- _Selected extract_:
------
Parse nginx ingress logs in fluentd


I'd like to parse ingress nginx logs using fluentd in Kubernetes. That was quite easy in Logstash, but I'm confused regarding fluentd syntax.

Right now I have the following rules:

<source>
  type tail
  path /var/log/containers/*.log
  pos_file /var/log/es-containers.log.pos
  time_format %Y-%m-%dT%H:%M:%S.%NZ
  tag kubernetes.*
  format json
  read_from_head true
  keep_time_key true
</source>

<filter kubernetes.**>
  type kubernetes_metadata
</filter>

And as a result I get this log but it is unparsed:

127.0.0.1 - [127.0.0.1] - user [27/Sep/2016:18:35:23 +0000] "POST /elasticsearch/_msearch?timeout=0&ignore_unavailable=true&preference=1475000747571 HTTP/2.0" 200 37593 "http://localhost/app/kibana" "Mozilla/5.0 (X11; Linux x86_64) AppleWebKit/537.36 (KHTML, like Gecko) Centos Chromium/52.0.2743.116 Chrome/52.0.2743.116 Safari/537.36" 951 0.408 10.64.92.20:5601 37377 0.407 200

I'd like to apply filter rules to be able to search by IP address, HTTP method, etc in Kibana. How can I implement that?


Solution

  • Pipelines are quite different in logstash and fluentd. And it took some time to build working Kubernetes -> Fluentd -> Elasticsearch -> Kibana solution.
------
- _Goal_:
In the post on parsing nginx ingress logs with fluentd, which file path does the source rule tail? Rely only on the text above for answers.

- _Extracted data_:
------
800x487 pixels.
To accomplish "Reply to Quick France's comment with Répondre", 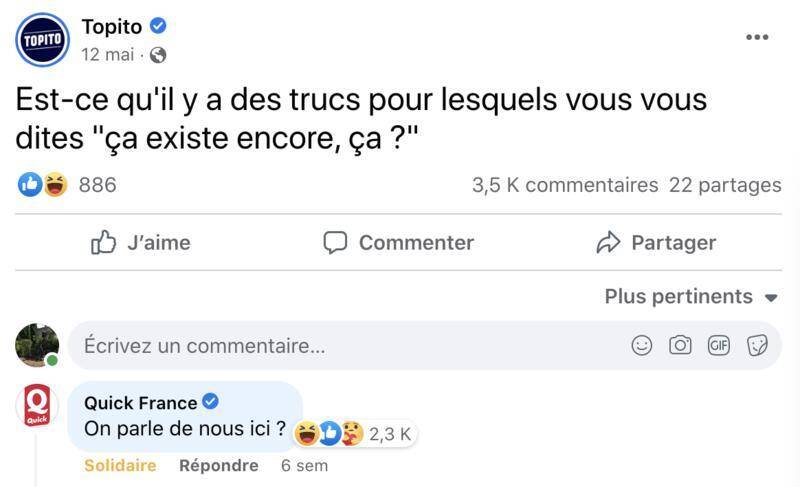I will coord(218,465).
------
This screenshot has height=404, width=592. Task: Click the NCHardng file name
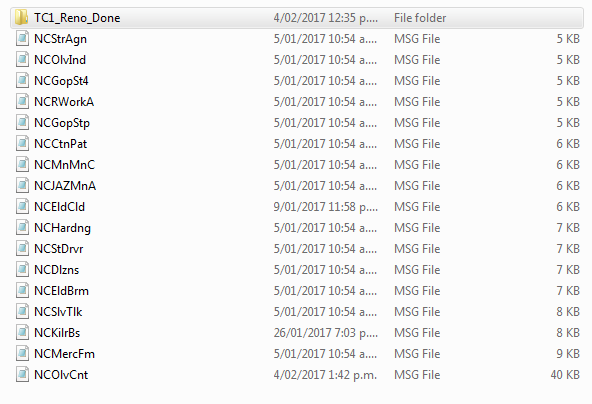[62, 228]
------
- _Output of the exercise_:
/var/log/containers/*.log